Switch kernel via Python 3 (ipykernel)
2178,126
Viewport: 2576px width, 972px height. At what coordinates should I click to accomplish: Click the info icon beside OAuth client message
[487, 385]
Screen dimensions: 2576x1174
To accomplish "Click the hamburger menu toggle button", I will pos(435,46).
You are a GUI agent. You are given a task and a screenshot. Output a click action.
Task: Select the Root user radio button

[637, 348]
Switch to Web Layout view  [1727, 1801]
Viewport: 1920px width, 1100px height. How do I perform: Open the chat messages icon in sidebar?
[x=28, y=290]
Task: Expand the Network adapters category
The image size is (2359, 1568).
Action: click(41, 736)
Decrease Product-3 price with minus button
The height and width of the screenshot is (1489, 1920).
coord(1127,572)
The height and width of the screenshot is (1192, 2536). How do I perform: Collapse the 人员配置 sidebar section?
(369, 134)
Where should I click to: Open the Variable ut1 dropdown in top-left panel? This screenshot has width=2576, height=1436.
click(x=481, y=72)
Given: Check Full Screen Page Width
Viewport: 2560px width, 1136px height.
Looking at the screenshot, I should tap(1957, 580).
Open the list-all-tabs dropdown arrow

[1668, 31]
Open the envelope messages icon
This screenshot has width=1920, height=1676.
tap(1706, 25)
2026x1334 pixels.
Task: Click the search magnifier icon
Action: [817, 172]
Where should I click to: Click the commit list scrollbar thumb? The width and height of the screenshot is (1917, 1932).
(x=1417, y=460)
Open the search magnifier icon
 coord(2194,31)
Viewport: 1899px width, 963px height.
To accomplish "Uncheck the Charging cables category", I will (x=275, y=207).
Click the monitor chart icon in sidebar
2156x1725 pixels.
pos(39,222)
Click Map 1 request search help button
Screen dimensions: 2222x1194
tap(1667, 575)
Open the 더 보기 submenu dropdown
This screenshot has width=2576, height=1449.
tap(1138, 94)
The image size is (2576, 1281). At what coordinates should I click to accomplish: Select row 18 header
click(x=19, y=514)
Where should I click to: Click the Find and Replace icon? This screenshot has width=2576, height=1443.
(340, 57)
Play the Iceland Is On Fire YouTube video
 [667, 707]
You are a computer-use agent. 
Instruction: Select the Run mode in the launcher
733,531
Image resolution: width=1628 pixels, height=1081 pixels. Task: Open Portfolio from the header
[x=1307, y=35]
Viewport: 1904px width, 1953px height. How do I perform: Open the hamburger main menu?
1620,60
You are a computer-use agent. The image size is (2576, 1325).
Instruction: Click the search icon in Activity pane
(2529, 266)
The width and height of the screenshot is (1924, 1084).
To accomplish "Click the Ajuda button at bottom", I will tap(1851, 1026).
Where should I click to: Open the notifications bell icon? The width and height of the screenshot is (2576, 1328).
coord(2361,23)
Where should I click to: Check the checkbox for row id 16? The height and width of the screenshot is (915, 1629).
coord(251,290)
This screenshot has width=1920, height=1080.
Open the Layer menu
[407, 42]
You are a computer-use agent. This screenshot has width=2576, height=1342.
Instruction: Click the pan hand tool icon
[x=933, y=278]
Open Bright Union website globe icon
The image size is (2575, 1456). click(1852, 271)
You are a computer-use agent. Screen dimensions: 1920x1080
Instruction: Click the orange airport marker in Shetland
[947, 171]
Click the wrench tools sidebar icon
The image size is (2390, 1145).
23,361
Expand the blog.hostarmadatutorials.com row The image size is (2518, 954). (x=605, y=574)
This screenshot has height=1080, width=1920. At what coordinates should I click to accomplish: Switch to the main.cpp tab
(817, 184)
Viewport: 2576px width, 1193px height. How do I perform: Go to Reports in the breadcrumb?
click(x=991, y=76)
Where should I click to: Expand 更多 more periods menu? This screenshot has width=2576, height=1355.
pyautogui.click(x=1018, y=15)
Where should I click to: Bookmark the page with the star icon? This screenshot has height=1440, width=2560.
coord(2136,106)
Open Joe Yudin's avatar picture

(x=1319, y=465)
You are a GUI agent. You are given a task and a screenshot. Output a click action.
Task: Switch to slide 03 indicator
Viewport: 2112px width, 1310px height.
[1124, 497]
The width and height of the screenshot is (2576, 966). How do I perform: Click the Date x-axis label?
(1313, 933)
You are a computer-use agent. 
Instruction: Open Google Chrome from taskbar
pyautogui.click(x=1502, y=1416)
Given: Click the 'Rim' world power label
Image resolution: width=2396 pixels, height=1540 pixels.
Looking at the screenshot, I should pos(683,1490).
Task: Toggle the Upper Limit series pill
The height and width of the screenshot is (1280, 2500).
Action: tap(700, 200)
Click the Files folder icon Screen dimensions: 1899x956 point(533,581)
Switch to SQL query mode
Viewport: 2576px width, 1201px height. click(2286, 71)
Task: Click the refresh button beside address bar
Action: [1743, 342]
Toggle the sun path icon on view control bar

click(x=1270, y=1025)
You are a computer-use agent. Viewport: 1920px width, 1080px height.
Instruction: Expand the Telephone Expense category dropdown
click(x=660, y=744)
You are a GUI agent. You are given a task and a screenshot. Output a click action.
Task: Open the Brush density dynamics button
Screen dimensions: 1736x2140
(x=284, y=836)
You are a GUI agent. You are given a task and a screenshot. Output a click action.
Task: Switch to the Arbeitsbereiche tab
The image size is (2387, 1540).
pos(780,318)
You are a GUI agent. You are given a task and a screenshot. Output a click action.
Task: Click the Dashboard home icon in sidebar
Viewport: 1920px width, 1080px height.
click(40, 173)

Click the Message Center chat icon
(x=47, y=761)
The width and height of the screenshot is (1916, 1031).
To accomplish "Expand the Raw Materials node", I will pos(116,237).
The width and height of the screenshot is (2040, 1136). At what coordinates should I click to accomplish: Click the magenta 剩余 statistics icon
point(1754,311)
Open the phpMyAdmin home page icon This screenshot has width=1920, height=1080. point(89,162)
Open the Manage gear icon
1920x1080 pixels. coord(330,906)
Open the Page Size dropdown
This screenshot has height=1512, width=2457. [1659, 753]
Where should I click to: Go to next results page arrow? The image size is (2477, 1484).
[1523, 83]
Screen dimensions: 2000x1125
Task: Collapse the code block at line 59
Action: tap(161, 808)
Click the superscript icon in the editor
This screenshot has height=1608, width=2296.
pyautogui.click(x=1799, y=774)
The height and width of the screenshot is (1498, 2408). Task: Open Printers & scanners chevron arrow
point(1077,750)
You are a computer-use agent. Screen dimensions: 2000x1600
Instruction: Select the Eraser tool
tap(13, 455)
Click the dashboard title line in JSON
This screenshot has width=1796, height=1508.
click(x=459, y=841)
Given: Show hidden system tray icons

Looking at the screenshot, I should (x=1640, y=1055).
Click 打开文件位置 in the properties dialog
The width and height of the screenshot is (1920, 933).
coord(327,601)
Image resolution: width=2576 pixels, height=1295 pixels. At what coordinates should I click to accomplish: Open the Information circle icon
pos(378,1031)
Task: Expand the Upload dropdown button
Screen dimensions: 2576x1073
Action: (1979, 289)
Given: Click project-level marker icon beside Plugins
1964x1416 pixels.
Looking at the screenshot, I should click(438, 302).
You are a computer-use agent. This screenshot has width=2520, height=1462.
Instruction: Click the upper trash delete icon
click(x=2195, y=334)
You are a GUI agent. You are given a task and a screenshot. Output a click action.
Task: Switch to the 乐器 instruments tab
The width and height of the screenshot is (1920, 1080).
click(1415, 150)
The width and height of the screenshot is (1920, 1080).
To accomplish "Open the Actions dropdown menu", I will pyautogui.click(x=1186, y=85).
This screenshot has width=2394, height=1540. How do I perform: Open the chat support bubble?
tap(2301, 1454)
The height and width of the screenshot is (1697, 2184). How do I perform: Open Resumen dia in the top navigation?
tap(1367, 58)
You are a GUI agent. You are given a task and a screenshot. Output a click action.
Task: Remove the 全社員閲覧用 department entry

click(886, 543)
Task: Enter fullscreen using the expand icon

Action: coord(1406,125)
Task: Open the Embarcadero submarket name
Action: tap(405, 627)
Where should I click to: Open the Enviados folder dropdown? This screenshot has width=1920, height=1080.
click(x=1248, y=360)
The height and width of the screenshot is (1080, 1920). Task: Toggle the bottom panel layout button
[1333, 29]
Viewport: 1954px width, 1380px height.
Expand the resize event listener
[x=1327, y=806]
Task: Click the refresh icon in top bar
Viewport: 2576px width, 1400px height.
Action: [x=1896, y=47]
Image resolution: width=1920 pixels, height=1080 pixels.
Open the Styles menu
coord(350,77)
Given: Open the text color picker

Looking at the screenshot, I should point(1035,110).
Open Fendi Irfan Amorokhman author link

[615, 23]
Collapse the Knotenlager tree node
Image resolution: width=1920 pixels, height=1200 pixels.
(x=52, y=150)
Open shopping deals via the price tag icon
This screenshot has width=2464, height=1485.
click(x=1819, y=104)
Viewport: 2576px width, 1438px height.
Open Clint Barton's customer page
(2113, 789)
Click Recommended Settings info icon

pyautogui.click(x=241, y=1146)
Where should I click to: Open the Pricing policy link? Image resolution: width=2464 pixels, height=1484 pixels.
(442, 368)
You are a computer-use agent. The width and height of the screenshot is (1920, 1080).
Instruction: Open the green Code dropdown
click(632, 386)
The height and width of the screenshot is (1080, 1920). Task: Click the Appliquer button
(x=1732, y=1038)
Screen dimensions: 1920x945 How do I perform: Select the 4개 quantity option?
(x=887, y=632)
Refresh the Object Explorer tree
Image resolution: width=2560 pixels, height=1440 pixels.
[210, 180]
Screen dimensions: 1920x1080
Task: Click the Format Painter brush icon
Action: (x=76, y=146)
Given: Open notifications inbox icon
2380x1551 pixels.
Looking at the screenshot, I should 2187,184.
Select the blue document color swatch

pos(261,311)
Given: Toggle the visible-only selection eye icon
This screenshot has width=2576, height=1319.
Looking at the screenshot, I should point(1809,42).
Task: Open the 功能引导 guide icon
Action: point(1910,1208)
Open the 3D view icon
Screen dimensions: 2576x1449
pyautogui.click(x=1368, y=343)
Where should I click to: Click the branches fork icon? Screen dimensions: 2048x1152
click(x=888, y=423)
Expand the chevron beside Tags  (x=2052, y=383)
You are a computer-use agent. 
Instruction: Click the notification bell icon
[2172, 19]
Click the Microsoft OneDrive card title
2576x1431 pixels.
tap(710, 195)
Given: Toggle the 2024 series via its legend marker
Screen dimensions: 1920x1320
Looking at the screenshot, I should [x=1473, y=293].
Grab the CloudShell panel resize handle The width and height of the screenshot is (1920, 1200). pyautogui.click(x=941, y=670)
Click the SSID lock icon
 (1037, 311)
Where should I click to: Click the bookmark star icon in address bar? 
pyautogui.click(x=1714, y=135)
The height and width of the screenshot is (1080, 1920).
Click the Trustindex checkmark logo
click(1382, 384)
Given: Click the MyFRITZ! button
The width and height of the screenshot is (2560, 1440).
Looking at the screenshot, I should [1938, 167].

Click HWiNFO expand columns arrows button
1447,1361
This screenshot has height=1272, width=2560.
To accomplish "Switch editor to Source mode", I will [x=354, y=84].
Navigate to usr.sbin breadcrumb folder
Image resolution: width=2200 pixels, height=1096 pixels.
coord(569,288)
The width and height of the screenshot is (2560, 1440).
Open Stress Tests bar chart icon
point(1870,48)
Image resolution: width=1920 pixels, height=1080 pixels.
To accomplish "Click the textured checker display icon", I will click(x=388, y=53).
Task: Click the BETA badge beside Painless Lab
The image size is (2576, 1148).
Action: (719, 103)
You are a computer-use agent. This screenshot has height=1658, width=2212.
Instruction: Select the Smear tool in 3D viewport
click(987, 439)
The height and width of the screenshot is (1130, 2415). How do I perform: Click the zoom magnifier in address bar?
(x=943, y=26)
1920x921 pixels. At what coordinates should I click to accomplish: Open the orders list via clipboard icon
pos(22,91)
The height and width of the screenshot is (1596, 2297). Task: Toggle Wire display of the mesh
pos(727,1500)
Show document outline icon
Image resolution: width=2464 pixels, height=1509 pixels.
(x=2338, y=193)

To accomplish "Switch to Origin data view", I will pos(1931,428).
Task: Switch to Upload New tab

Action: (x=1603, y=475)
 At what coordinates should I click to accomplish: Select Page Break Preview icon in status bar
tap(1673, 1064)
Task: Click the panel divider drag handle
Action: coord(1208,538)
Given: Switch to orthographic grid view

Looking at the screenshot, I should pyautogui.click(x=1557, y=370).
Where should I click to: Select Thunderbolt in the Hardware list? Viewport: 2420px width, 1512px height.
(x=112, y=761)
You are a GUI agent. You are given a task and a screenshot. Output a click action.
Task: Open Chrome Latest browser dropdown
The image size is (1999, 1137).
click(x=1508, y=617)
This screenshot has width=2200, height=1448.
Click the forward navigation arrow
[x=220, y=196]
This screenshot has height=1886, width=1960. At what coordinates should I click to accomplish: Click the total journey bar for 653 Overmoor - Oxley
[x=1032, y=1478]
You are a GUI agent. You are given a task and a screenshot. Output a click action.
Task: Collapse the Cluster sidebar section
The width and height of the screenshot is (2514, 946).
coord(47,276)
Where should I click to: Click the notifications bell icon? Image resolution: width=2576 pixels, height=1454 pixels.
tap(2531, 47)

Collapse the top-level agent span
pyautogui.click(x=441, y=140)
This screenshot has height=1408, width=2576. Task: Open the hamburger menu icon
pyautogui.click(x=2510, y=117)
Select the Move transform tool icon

DIRECTIONS - Look above for the line containing "Screen dimensions: 2222x1194". Output from there through the line containing "has width=2576, height=1342.", exactly and inclusively.

SOLUTION FOR THIS TASK -
Screen dimensions: 2222x1194
tap(1667, 575)
Open the 더 보기 submenu dropdown
This screenshot has width=2576, height=1449.
tap(1138, 94)
The image size is (2576, 1281). At what coordinates should I click to accomplish: Select row 18 header
click(x=19, y=514)
Where should I click to: Click the Find and Replace icon? This screenshot has width=2576, height=1443.
(340, 57)
Play the Iceland Is On Fire YouTube video
 [667, 707]
You are a computer-use agent. 
Instruction: Select the Run mode in the launcher
733,531
Image resolution: width=1628 pixels, height=1081 pixels. Task: Open Portfolio from the header
[x=1307, y=35]
Viewport: 1904px width, 1953px height. How do I perform: Open the hamburger main menu?
1620,60
You are a computer-use agent. The image size is (2576, 1325).
Instruction: Click the search icon in Activity pane
(2529, 266)
The width and height of the screenshot is (1924, 1084).
To accomplish "Click the Ajuda button at bottom", I will tap(1851, 1026).
Where should I click to: Open the notifications bell icon? The width and height of the screenshot is (2576, 1328).
coord(2361,23)
Where should I click to: Check the checkbox for row id 16? The height and width of the screenshot is (915, 1629).
coord(251,290)
This screenshot has width=1920, height=1080.
Open the Layer menu
[407, 42]
You are a computer-use agent. This screenshot has width=2576, height=1342.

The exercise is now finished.